**EXERCISE AIM:** Search the records for the line with "Where should I click to: Click". Output that line and each line after it, exactly, and stop at the end; omit pictures.
········
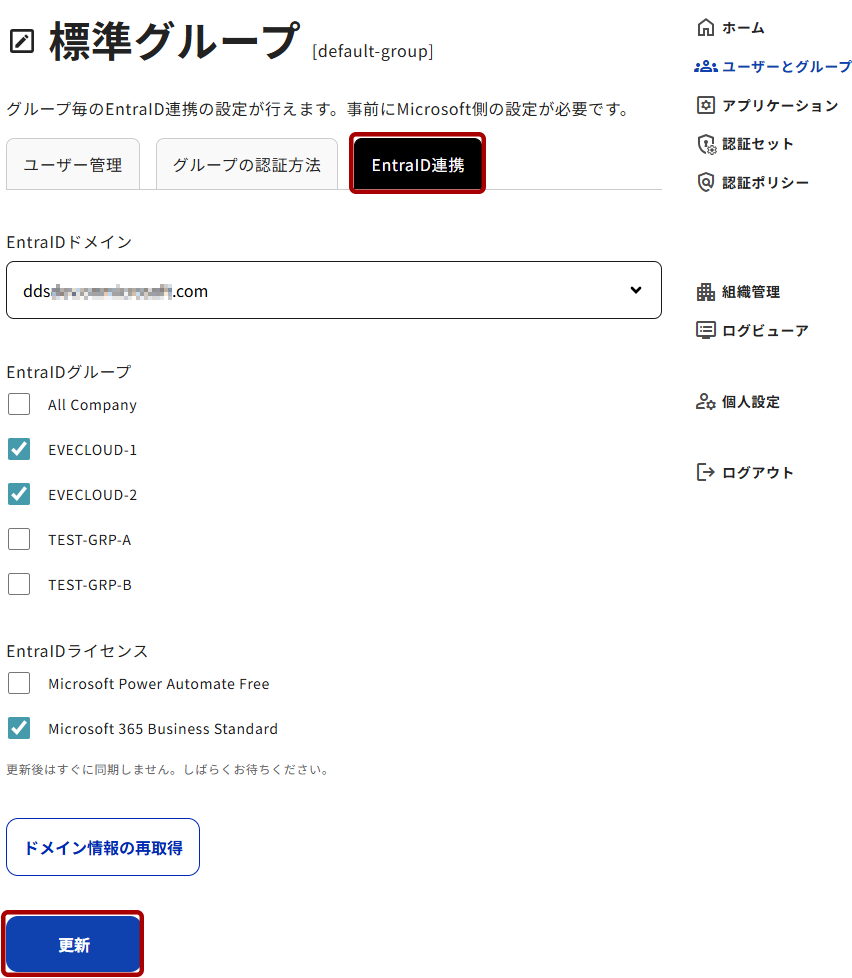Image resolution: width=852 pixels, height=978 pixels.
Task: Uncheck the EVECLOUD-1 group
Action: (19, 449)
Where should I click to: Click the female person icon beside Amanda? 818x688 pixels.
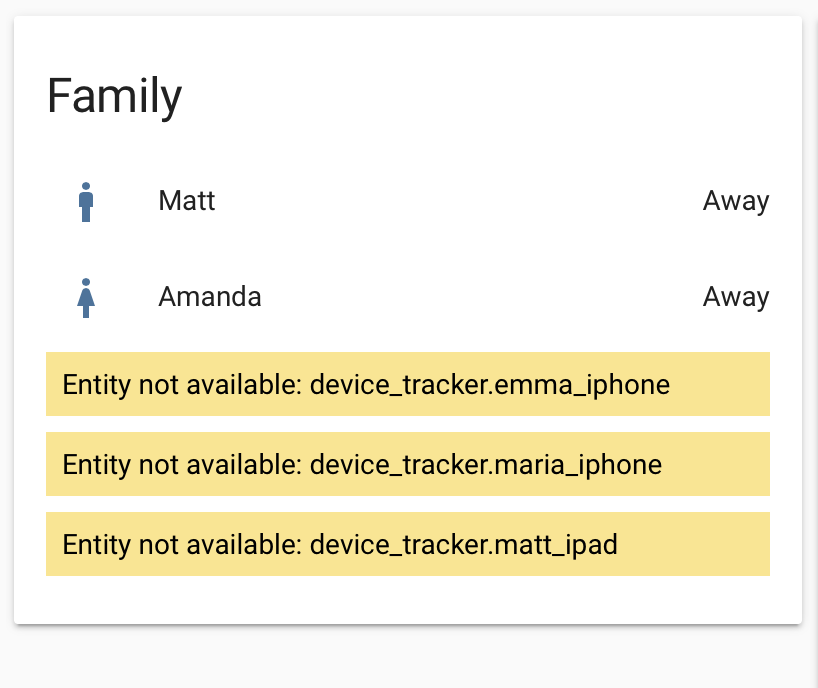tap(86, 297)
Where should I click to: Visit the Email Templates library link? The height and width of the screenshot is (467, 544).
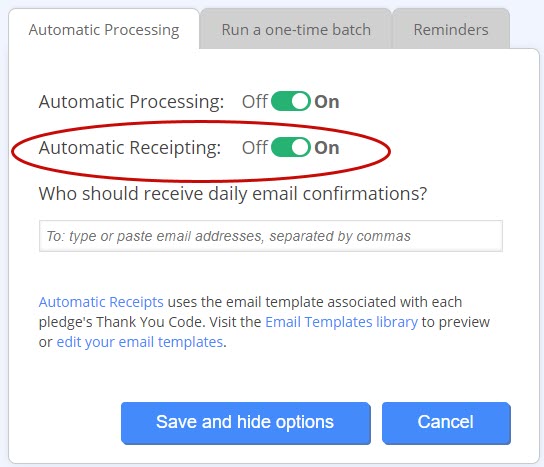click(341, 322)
········
**FINISHED TASK:**
Where should I click to: Click the female person icon beside Amanda? 818x688 pixels.
tap(86, 297)
Where should I click to: Visit the Email Templates library link? The height and width of the screenshot is (467, 544).
click(341, 322)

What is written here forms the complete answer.